If you work with Python and data, MySQL will cross your path sooner or later. Whether you’re building a web app, running analytics pipelines, or just learning backend development — knowing how to connect Python to MySQL cleanly and efficiently is a skill that pays off in almost every data-related job.
The problem is that most tutorials online show you five lines of code, call it a day, and leave you confused when things break in a real project. This guide is different. We’ll go from setting up your first connection all the way to integrating MySQL with Pandas, building data pipelines, and applying real data engineering patterns — with working code at every step.

MySQL is one of the world’s most widely used relational databases — open source, fast, and supported by virtually every hosting platform on the planet. Python, on the other hand, has become the go-to language for data work, scripting, and backend development. The two naturally complement each other.
In a typical workflow, Python handles the logic — fetching data, transforming it, making decisions — while MySQL handles persistence and structured storage. This pattern shows up everywhere: Django and Flask apps using MySQL as the backend, ETL pipelines pulling production data into analytics databases, data science notebooks querying live databases to analyze customer behavior.
Understanding how to connect these two properly — with connection pooling, error handling, and clean query patterns — is what separates a developer who can get things working from one who builds things that actually hold up in production.

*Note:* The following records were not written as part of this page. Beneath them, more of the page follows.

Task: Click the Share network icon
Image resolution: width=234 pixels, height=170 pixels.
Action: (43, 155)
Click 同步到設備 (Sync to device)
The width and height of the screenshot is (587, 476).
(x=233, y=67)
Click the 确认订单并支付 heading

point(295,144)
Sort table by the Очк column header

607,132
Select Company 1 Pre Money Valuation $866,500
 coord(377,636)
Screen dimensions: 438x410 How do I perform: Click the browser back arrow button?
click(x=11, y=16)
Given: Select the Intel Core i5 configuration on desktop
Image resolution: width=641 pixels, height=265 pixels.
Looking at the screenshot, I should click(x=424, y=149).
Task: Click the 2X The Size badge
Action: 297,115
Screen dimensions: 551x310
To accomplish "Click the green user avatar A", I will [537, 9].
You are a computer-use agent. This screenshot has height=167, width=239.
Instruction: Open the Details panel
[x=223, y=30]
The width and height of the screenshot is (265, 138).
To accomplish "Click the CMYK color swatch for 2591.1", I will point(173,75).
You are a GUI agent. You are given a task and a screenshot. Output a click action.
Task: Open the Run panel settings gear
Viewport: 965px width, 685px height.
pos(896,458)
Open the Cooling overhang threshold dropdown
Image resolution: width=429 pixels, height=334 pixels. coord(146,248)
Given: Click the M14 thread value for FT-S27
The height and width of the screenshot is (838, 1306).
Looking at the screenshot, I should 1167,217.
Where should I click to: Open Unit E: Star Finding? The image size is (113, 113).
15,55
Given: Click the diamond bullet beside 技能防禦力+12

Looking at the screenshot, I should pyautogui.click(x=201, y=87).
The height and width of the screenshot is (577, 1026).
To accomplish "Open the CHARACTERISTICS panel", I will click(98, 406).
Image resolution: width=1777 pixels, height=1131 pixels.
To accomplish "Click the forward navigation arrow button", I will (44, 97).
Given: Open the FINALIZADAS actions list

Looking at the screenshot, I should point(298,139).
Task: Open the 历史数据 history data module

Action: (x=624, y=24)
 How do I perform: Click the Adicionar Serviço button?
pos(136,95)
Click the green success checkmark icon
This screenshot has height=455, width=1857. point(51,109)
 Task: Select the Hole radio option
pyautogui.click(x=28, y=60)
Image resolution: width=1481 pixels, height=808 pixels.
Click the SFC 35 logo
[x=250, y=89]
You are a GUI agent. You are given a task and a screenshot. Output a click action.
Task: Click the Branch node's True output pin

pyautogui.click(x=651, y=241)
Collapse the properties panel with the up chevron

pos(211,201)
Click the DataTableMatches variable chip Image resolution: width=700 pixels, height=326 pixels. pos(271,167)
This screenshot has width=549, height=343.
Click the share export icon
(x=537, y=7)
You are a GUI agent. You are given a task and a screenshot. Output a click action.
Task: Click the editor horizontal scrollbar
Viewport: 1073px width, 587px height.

Before you write a single line of code, you need to decide which library you’re using to communicate between Python and MySQL. There are three main options, and they’re not interchangeable:
| Option 1 mysql-connector-python Official Oracle library. Pure Python, no extra dependencies. Best for straightforward use cases and learners starting out. | Option 2 PyMySQL Lightweight alternative, also pure Python. Compatible with most MySQL versions and often preferred in legacy codebases and serverless environments. | Option 3 SQLAlchemy The most powerful option. An ORM that abstracts database interactions. Preferred for larger applications, Pandas integration, and data engineering pipelines |
# Install mysql-connector-python pip install mysql-connector-python # Or if you prefer PyMySQL pip install pymysql # For SQLAlchemy + MySQL (recommended for data engineering) pip install sqlalchemy pymysql
import mysql.connector
connection = mysql.connector.connect(
host="localhost",
user="your_username",
password="your_password",
database="your_database"
)
if connection.is_connected():
print("Connected to MySQL successfully")
print(f"Server version: {connection.get_server_info()}")
connection.close()
Always close your connection when done. Leaving connections open is one of the most common causes of “Too many connections” errors in MySQL, especially in scripts that run repeatedly.
Hardcoding database credentials is a serious security mistake — and one that beginners make all the time. If your code ever ends up on GitHub, those credentials are exposed. The right way to handle this from day one:
import os
import mysql.connector
from dotenv import load_dotenv
load_dotenv() # loads .env file into environment variables
connection = mysql.connector.connect(
host=os.getenv("DB_HOST"),
user=os.getenv("DB_USER"),
password=os.getenv("DB_PASSWORD"),
database=os.getenv("DB_NAME")
)
Create a .env file in your project root and add it to .gitignore. This is standard practice and takes two minutes to set up.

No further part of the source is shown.